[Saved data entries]
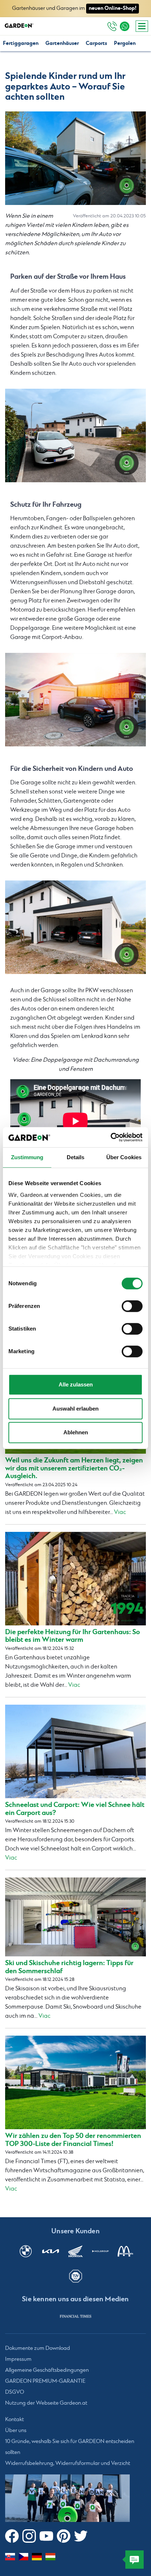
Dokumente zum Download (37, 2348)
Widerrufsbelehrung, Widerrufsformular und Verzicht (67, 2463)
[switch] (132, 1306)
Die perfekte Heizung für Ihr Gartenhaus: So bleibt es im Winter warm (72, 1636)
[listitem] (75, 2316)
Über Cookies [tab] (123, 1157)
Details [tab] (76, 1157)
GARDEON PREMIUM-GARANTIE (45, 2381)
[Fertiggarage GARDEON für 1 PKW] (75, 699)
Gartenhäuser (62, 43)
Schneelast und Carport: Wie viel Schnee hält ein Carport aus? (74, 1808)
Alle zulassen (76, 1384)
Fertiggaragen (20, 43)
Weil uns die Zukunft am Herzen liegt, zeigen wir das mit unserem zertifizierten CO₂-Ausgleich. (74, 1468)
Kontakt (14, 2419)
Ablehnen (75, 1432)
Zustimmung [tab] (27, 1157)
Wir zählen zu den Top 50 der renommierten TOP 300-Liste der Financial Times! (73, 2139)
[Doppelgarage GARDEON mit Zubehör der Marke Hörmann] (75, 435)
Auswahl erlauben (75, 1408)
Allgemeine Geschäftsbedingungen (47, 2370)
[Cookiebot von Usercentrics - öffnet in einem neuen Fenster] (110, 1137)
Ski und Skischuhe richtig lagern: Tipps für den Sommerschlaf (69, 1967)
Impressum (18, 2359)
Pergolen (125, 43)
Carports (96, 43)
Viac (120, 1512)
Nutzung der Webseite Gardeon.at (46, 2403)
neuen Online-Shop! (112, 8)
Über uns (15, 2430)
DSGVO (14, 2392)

[ASSIGNMENT] Leave every picture out and output the records exactly.

[ANSWER TO THE PROBLEM]
Dokumente zum Download (37, 2348)
Widerrufsbelehrung, Widerrufsformular und Verzicht (67, 2463)
[switch] (132, 1306)
Die perfekte Heizung für Ihr Gartenhaus: So bleibt es im Winter warm (72, 1636)
[listitem] (75, 2316)
Über Cookies [tab] (123, 1157)
Details [tab] (76, 1157)
GARDEON PREMIUM-GARANTIE (45, 2381)
[Fertiggarage GARDEON für 1 PKW] (75, 699)
Gartenhäuser (62, 43)
Schneelast und Carport: Wie viel Schnee hält ein Carport aus? (74, 1808)
Alle zulassen (76, 1384)
Fertiggaragen (20, 43)
Weil uns die Zukunft am Herzen liegt, zeigen wir das mit unserem zertifizierten CO₂-Ausgleich. (74, 1468)
Kontakt (14, 2419)
Ablehnen (75, 1432)
Zustimmung [tab] (27, 1157)
Wir zählen zu den Top 50 der renommierten TOP 300-Liste der Financial Times! (73, 2139)
[Doppelgarage GARDEON mit Zubehör der Marke Hörmann] (75, 435)
Auswahl erlauben (75, 1408)
Allgemeine Geschäftsbedingungen (47, 2370)
[Cookiebot von Usercentrics - öffnet in einem neuen Fenster] (110, 1137)
Ski und Skischuhe richtig lagern: Tipps für den Sommerschlaf (69, 1967)
Impressum (18, 2359)
Pergolen (125, 43)
Carports (96, 43)
Viac (120, 1512)
Nutzung der Webseite Gardeon.at (46, 2403)
neuen Online-Shop! (112, 8)
Über uns (15, 2430)
DSGVO (14, 2392)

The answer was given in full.